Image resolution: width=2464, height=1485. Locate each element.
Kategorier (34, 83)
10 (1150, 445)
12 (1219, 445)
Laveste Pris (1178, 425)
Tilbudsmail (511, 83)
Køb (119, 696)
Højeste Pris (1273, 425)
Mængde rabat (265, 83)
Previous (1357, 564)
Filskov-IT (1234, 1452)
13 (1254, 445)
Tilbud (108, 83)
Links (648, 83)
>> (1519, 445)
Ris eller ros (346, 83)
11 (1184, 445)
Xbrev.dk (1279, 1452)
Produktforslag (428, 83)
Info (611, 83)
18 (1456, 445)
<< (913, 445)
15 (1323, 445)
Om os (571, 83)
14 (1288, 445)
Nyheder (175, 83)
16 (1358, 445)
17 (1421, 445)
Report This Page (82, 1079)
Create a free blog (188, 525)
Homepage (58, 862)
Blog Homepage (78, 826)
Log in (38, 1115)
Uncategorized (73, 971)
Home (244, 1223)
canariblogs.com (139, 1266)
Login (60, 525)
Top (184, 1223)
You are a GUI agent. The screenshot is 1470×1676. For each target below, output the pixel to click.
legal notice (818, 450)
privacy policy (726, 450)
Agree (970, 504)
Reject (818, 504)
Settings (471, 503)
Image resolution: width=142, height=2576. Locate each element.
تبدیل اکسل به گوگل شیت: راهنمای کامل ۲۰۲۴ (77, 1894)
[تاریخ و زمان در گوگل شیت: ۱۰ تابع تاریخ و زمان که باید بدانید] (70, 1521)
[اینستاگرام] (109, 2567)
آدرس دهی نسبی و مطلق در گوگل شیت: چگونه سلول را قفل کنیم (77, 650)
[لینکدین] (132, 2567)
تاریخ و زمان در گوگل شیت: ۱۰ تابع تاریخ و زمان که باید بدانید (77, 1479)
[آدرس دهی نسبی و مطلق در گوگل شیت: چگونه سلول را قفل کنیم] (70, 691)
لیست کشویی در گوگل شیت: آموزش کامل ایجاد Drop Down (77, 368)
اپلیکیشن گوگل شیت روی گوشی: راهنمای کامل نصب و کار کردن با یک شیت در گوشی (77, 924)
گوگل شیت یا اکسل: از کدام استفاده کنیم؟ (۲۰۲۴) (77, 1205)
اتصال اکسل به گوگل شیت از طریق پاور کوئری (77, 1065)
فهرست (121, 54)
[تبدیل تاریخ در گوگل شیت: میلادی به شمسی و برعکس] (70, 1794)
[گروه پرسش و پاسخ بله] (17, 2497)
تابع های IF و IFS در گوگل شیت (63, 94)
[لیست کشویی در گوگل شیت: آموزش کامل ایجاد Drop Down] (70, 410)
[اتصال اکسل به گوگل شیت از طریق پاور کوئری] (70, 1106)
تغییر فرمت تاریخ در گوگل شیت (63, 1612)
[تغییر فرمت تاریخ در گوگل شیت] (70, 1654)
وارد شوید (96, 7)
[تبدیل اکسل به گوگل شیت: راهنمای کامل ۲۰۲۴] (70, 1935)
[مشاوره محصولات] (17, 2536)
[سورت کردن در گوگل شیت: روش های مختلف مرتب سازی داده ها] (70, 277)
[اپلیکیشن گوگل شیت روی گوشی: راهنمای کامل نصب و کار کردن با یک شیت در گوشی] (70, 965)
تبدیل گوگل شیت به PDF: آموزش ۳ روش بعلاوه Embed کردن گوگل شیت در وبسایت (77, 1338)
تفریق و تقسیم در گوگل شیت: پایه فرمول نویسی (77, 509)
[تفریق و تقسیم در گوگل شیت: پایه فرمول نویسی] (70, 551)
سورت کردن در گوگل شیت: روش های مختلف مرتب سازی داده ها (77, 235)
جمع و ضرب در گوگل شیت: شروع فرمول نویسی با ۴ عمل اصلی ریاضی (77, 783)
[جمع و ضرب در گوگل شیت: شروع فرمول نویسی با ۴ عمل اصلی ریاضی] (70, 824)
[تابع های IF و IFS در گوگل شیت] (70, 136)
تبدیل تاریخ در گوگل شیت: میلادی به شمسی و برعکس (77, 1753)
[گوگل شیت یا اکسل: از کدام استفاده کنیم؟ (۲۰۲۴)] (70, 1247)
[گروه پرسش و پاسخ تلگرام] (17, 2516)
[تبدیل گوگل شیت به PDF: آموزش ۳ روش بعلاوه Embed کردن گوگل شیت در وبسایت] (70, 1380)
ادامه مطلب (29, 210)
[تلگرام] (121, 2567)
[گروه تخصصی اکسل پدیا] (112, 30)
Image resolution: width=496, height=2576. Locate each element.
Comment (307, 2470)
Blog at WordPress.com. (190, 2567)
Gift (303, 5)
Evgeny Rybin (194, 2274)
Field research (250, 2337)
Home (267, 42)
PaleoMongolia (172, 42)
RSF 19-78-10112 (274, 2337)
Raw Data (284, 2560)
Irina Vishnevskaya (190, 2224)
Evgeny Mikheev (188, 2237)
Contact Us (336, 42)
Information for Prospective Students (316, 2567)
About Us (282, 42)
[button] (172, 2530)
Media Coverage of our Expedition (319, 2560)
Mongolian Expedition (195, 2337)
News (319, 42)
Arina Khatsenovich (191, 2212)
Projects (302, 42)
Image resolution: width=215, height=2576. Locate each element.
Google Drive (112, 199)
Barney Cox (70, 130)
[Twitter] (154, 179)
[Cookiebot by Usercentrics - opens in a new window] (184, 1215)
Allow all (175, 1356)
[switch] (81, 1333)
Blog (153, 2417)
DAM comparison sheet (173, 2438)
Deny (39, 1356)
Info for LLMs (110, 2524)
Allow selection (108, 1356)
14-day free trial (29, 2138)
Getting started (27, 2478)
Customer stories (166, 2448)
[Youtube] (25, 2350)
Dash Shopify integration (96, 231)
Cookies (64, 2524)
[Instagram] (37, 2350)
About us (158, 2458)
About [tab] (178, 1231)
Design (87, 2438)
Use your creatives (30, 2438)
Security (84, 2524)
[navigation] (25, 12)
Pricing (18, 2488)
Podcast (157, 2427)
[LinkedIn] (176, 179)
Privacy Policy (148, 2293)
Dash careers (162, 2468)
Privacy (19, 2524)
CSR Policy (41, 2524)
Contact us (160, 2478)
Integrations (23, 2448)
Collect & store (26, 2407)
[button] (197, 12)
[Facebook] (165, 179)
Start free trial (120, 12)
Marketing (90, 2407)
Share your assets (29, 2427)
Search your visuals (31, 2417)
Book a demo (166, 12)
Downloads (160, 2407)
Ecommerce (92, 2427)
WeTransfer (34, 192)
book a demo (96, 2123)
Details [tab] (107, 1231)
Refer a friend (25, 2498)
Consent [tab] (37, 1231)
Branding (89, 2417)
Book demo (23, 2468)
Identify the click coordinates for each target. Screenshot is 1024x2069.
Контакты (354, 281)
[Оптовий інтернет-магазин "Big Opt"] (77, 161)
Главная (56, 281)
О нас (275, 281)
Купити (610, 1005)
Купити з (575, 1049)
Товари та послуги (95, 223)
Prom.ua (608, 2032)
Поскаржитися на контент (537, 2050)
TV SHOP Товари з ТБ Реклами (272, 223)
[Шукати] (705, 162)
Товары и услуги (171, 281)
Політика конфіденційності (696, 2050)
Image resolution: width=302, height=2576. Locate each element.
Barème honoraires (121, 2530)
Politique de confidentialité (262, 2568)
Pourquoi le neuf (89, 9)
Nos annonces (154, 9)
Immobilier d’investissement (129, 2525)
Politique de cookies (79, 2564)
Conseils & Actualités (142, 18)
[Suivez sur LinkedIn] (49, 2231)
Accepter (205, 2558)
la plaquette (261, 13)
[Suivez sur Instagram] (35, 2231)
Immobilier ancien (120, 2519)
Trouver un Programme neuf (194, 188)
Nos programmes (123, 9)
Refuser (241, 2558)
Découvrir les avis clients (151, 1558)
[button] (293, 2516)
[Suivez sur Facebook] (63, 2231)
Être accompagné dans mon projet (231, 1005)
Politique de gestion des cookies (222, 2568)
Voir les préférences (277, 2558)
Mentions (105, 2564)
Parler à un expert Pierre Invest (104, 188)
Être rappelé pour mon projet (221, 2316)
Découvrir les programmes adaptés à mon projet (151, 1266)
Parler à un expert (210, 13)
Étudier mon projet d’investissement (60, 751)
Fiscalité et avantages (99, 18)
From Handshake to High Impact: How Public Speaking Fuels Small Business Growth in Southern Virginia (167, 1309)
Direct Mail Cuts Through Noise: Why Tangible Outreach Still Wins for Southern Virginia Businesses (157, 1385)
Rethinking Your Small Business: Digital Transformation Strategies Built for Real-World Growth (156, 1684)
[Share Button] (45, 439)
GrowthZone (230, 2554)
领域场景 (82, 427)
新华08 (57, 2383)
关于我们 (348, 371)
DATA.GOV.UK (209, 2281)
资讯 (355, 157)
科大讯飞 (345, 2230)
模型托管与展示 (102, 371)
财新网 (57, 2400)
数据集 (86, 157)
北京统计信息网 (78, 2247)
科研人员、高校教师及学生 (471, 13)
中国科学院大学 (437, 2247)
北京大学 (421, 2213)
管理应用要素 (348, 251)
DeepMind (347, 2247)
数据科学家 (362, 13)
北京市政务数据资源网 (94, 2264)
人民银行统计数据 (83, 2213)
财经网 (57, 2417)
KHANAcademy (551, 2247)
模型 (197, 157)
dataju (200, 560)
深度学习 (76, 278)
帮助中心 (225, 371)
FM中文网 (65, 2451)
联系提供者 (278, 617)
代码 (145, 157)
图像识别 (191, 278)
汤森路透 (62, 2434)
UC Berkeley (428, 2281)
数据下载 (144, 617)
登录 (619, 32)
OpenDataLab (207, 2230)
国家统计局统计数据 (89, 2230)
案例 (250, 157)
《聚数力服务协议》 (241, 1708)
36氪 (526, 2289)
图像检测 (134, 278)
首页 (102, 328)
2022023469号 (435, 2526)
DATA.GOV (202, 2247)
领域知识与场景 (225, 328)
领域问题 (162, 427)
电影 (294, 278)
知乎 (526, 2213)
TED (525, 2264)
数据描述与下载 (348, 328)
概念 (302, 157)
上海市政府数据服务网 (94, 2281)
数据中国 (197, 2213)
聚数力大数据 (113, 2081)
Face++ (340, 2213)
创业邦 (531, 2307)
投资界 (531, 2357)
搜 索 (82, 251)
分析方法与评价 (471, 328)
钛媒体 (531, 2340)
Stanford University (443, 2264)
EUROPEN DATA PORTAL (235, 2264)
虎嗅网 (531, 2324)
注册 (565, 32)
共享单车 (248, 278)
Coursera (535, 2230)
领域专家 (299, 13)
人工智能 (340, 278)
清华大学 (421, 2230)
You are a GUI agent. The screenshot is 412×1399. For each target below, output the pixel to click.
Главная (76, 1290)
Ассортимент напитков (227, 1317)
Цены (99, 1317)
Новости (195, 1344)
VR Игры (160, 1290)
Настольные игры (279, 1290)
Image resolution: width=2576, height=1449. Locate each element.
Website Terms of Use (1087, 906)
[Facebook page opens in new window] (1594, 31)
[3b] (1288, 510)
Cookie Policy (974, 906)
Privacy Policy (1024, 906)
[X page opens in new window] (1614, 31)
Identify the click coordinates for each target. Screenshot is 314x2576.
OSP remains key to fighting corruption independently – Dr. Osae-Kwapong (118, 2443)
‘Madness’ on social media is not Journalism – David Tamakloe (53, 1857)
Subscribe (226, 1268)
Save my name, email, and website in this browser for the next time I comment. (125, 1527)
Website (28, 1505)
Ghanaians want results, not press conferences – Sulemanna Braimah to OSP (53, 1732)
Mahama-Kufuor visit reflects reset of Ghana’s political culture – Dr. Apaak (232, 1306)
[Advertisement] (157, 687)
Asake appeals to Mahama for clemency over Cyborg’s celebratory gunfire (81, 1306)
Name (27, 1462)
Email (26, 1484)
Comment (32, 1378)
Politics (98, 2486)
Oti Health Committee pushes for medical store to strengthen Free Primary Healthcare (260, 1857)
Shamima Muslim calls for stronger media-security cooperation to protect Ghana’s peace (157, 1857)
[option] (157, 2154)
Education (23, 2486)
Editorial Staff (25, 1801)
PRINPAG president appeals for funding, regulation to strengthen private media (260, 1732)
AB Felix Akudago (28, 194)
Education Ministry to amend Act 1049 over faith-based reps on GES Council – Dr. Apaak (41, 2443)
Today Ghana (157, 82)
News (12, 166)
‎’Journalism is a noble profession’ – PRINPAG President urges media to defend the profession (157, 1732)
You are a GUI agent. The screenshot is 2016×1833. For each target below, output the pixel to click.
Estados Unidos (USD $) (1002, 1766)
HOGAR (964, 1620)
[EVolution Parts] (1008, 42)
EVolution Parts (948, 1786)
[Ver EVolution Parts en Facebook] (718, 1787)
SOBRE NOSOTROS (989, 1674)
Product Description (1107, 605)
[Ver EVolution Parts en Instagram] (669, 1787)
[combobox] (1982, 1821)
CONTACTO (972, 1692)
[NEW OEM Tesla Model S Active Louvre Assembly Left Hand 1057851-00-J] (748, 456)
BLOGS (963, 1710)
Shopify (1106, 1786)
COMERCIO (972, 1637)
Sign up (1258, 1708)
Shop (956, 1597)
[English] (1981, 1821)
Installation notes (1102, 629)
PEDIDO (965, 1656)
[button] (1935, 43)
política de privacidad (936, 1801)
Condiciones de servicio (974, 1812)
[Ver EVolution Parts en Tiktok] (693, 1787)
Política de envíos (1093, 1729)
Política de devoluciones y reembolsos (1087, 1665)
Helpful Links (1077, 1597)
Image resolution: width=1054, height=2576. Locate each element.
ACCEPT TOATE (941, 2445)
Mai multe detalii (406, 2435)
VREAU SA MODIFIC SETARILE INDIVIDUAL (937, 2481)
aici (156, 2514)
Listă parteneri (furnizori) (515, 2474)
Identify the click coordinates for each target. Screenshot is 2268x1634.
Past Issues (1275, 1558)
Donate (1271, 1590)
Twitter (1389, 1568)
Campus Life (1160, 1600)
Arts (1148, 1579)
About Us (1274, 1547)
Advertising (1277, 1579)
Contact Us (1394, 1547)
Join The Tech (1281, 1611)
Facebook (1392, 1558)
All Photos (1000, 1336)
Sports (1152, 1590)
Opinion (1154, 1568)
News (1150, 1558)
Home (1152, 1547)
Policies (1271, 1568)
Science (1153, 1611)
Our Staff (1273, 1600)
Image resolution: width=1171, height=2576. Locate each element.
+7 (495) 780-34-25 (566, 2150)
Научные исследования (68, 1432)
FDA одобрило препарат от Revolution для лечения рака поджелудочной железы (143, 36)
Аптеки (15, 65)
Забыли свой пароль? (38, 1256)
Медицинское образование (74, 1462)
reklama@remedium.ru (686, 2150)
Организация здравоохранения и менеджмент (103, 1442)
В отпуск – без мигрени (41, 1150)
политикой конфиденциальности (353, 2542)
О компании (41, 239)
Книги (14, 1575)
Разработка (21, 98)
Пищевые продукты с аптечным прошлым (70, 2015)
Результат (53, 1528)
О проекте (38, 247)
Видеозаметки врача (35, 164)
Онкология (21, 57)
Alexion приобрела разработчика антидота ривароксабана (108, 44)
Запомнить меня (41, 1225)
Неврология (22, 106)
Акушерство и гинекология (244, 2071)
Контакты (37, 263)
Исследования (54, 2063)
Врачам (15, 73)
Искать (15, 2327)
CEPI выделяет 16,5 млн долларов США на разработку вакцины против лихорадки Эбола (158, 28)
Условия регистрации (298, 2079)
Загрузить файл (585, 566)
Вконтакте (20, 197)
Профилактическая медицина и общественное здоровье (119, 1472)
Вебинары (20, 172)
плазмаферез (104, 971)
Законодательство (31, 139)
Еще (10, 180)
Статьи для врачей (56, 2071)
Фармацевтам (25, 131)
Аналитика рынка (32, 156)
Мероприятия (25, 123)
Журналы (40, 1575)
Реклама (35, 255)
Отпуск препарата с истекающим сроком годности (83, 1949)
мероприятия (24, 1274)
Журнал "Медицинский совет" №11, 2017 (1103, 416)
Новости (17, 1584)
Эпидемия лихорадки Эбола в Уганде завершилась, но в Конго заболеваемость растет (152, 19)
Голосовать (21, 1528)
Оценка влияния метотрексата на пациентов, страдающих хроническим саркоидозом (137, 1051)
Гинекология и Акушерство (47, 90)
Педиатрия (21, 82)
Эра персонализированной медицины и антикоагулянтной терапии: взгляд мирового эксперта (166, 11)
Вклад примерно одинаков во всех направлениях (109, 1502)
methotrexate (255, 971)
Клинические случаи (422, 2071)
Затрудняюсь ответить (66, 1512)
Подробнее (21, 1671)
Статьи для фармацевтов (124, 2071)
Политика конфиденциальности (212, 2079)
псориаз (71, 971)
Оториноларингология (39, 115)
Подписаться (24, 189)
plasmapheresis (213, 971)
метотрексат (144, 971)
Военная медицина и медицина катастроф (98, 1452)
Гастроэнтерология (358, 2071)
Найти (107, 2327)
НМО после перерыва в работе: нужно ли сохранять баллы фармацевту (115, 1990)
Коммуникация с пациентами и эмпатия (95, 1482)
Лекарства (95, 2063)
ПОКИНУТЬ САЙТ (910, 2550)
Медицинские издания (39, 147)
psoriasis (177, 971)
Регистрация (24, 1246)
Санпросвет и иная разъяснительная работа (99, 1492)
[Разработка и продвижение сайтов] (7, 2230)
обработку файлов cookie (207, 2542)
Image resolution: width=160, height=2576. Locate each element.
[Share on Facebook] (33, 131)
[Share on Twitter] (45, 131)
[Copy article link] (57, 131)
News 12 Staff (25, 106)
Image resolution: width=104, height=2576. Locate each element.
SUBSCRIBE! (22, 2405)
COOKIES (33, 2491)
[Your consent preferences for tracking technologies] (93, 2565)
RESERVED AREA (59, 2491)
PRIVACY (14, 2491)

════════════════

### YOUR OBJECTIVE
Above are the records; print exactly the lines from the line with "Down (77, 368)" to the line with "فهرست (121, 54)", including both, and nothing else.

### SOLUTION FOR THIS PROBLEM
لیست کشویی در گوگل شیت: آموزش کامل ایجاد Drop Down (77, 368)
اپلیکیشن گوگل شیت روی گوشی: راهنمای کامل نصب و کار کردن با یک شیت در گوشی (77, 924)
گوگل شیت یا اکسل: از کدام استفاده کنیم؟ (۲۰۲۴) (77, 1205)
اتصال اکسل به گوگل شیت از طریق پاور کوئری (77, 1065)
فهرست (121, 54)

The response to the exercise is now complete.